His new movie Memphis began life as a grant proposal for the Venice Biennale art festival's College Cinema. His proposal for a film about a musician who comes to Memphis to record a new album only to lose himself in the process, was one of three awarded a budget of 150,000 euros (about $200,000) to produce a film that would premiere at the Venice International Film Festival in Italy. "That puts you on the map," says the Brooklyn-based filmmaker.

Sutton set out to capture the aura of Memphis by casting as many locals as possible. Except for the lead, Willis Earl Beal, everyone in the film is a non-actor from Memphis. "I wanted the lead to be an outsider," Sutton says. "He's a stranger in his own skin. He's down there trying to weave through the streets of Memphis in his own way. He has the pressures of the people around him: the producer, his girlfriend, the church. These are all the different aspects of Memphis all hovering around this guy's experience."

Beal's character, who is also named Willis, is a baby-faced soul singer with a Sam Cooke-like voice. His self-possessed bearing and the deference with which those around him treat him indicate that he has been successful in the past. "I imagined it into existence," he says of his music—or maybe his reality. "I consider myself to be a wizard"

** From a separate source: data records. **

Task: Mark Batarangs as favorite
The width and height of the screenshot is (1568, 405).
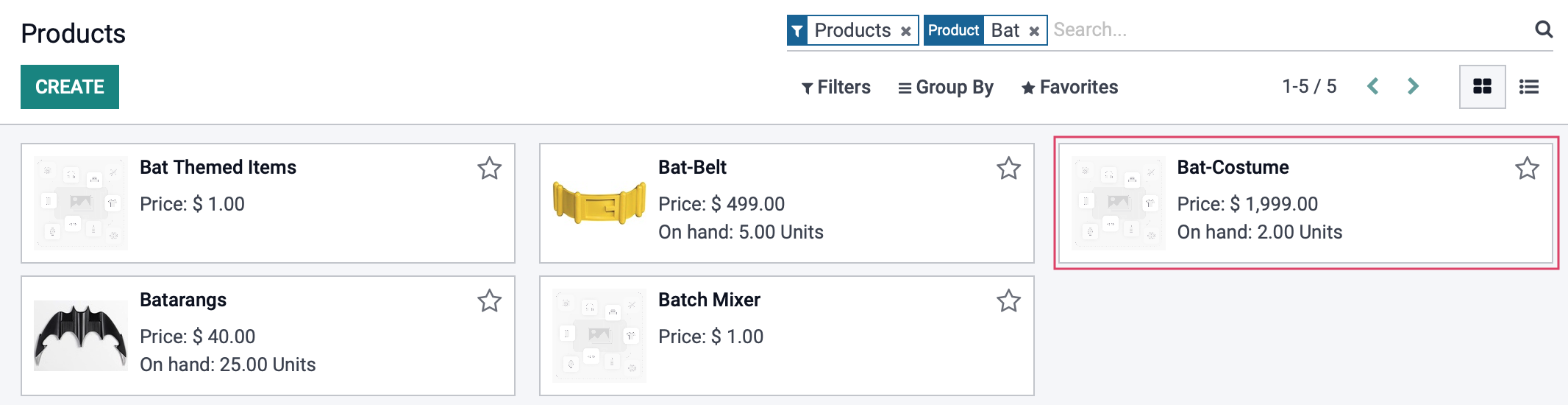Action: [x=489, y=301]
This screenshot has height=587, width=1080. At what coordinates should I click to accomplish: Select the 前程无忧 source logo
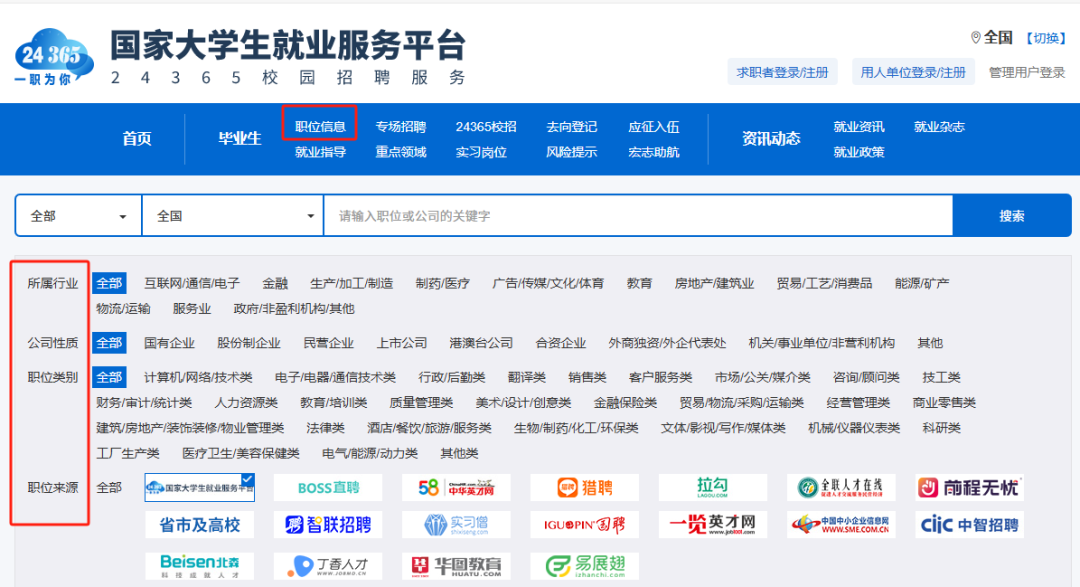(x=969, y=488)
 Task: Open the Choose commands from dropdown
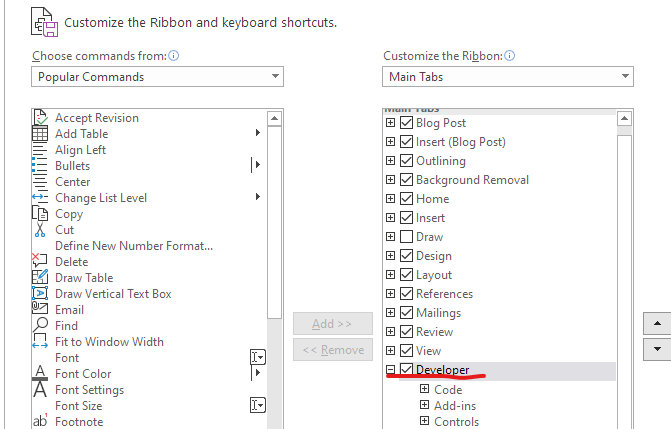157,77
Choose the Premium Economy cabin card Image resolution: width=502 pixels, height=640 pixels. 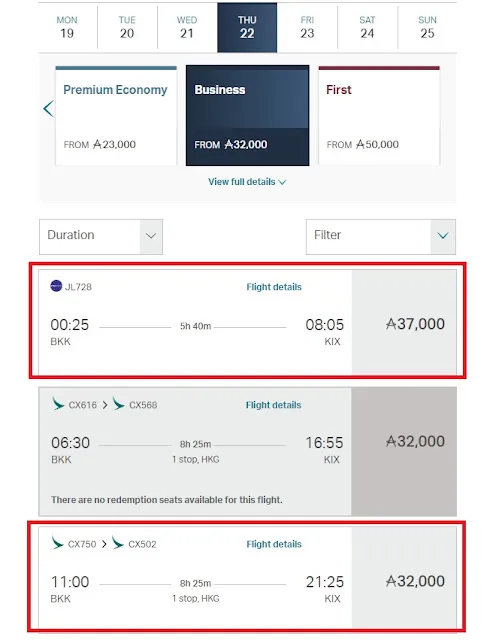[116, 116]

But once he gets to Memphis, his wizardry seems to fail him. His mystical ramblings might work with his girlfriend (Constance Brantley), but when he's in the studio confronting his producer (Larry Dodson of the Bar-Kays) his facade fails. He wanders the streets looking for inspiration. He goes to church, the crucible of soul music, but still his voice fails him. Called up in front of the congregation full of life and spirit, he finds himself empty, his voice failing him. "I haven't been to church in a while, so I can't sing," he says. "I'm gonna sit myself down and praise God right now."

Willis' journey is organically dreamlike as he drifts from place to place, trying in vain to connect with the city's people and understand the soul of Memphis. The director says he started off with a 45-page treatment, but the story evolved as the shoot progressed. "We still paid attention to that document, but day to day, I would write an outline and some storyboards of what we were going to do. Then, at the end of the day, we would revisit what we had done, and I would make new storyboards and new outlines based on what we had seen. It was all loose and liquid, but by design."

The city has rarely looked more hauntingly beautiful than it does under the lens of Memphis cinematographer Chris Dapkins. "He has an almost documentary style," Sutton says. "He likes to capture something as it is happening. He doesn't use a lot of toys: Not a lot of camera bodies, not a lot of lights. He really understands people and how people fill a landscape." Dapkins' camera is fascinated with the contrast between the city's verdant trees and its bleak, post-industrial landscapes. "He's very natural. Every frame in the movie is beautiful. That's Chris."

Sutton's film is dreamy and improvisational in the style of the Chinese director Kar Wai Wong, whose 2007 film My Blueberry Nights also envisioned Memphis as a place steeped in intimations of eternity. "I was never coming down to Memphis to say, 'This is how we're going to do the movie,'" says Sutton. "I was always coming down there saying, 'I have this vision, and it's up to us to bring that vision to life in a truthful way.' Everybody who is in the movie is playing a heightened version of themselves — a mythic version of themselves. I set the frame, and I kind of tell them what's going on, but it's up to them to live in front of the camera. And that's why I particularly love coming to Memphis: Ordinary people have a lot to share. They have a lot of wisdom. You can learn a lot just by looking a their faces."